▶ **THE PROBLEM**
Reproduce the data verbatim, starting at the line that contains "Viewport: 810px width, 433px height." and ending at the final line of the data.

▶ **ROWS**

• • • •

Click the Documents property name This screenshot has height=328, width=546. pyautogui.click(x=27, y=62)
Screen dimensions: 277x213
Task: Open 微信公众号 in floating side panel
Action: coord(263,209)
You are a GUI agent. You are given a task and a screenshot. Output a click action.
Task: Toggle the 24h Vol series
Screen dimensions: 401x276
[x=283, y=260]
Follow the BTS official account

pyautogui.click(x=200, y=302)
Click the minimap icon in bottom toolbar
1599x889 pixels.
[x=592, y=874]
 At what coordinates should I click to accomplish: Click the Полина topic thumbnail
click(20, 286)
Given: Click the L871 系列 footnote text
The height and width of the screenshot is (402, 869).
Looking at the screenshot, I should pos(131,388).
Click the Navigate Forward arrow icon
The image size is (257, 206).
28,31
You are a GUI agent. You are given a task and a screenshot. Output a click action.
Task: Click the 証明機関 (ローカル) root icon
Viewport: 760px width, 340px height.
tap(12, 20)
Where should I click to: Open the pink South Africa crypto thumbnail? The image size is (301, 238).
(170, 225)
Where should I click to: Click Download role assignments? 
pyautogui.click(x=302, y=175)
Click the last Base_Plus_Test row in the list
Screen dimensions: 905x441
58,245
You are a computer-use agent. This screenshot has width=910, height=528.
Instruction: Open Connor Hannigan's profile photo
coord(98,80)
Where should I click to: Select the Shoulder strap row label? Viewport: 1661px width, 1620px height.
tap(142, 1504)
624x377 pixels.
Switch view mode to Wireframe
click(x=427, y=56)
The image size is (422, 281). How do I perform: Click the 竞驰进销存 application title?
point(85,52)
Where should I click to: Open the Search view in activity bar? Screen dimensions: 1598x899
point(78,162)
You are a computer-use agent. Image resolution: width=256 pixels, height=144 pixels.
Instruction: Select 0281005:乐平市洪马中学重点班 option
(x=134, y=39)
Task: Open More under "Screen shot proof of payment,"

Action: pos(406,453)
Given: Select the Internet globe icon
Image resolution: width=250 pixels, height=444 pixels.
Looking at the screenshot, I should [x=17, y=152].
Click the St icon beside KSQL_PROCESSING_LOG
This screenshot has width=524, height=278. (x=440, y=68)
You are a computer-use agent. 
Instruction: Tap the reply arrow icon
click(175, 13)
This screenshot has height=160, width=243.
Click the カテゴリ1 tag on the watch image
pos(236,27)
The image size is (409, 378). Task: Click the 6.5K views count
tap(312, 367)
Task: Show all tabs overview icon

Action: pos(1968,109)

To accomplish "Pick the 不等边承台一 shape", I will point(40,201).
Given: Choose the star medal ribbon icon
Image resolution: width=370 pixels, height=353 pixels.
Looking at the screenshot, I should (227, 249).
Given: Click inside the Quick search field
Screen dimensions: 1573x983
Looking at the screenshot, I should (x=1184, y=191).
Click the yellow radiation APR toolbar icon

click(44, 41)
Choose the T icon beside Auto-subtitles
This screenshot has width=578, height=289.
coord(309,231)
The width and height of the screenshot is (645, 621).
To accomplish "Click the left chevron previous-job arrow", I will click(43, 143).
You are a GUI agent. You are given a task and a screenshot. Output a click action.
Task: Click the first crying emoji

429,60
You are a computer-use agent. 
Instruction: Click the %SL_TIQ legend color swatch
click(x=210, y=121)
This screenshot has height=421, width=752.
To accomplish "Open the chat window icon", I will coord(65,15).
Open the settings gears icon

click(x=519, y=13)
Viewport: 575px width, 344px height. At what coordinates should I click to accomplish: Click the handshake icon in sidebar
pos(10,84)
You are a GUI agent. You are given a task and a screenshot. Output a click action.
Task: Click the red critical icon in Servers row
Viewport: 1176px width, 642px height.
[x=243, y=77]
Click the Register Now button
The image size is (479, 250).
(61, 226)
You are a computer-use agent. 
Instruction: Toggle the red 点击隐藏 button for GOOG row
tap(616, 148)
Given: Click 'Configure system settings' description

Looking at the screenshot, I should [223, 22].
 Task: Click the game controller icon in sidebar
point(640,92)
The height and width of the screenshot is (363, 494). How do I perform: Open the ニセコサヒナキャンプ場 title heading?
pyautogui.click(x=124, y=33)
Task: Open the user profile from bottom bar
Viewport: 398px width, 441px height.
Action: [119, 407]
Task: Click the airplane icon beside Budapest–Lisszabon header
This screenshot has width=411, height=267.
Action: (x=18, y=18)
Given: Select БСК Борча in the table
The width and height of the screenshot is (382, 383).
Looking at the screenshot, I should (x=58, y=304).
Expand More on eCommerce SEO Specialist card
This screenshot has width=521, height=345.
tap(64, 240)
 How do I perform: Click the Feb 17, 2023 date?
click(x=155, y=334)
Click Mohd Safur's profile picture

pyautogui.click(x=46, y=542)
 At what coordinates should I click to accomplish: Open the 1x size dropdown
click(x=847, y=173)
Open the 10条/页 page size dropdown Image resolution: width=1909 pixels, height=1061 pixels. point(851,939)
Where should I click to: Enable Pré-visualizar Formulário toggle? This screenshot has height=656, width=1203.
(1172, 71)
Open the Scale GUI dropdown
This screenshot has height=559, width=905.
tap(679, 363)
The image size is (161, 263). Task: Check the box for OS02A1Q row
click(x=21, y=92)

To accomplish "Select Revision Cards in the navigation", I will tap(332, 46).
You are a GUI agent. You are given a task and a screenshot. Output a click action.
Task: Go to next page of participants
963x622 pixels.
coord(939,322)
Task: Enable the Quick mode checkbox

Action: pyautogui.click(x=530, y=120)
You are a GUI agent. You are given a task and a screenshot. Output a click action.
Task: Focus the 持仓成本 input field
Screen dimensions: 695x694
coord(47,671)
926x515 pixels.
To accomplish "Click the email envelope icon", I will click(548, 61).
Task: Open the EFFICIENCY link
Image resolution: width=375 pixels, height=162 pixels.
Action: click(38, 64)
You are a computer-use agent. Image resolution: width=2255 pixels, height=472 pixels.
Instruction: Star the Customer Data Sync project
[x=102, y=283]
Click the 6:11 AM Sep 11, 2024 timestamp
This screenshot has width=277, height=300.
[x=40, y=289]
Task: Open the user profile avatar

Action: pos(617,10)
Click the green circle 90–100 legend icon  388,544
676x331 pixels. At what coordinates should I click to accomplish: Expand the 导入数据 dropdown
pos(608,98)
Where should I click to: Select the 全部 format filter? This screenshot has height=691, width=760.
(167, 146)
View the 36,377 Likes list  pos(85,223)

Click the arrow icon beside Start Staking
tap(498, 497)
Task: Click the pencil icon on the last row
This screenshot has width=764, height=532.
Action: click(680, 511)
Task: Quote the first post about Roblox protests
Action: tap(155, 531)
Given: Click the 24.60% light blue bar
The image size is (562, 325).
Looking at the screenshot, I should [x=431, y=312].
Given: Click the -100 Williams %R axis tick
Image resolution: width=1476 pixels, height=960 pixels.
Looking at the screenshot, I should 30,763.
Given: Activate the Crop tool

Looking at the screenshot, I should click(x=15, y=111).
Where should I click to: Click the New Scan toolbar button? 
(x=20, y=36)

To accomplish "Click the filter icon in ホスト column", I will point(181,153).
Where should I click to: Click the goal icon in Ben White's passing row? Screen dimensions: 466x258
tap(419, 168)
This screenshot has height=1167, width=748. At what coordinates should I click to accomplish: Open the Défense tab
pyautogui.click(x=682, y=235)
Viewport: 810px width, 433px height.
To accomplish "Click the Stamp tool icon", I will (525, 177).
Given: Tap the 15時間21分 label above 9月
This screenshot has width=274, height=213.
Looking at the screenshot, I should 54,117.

• • • •

▶ **WRITTEN SOLUTION**
Viewport: 810px width, 433px height.
To accomplish "Click the Stamp tool icon", I will (525, 177).
Given: Tap the 15時間21分 label above 9月
This screenshot has width=274, height=213.
Looking at the screenshot, I should 54,117.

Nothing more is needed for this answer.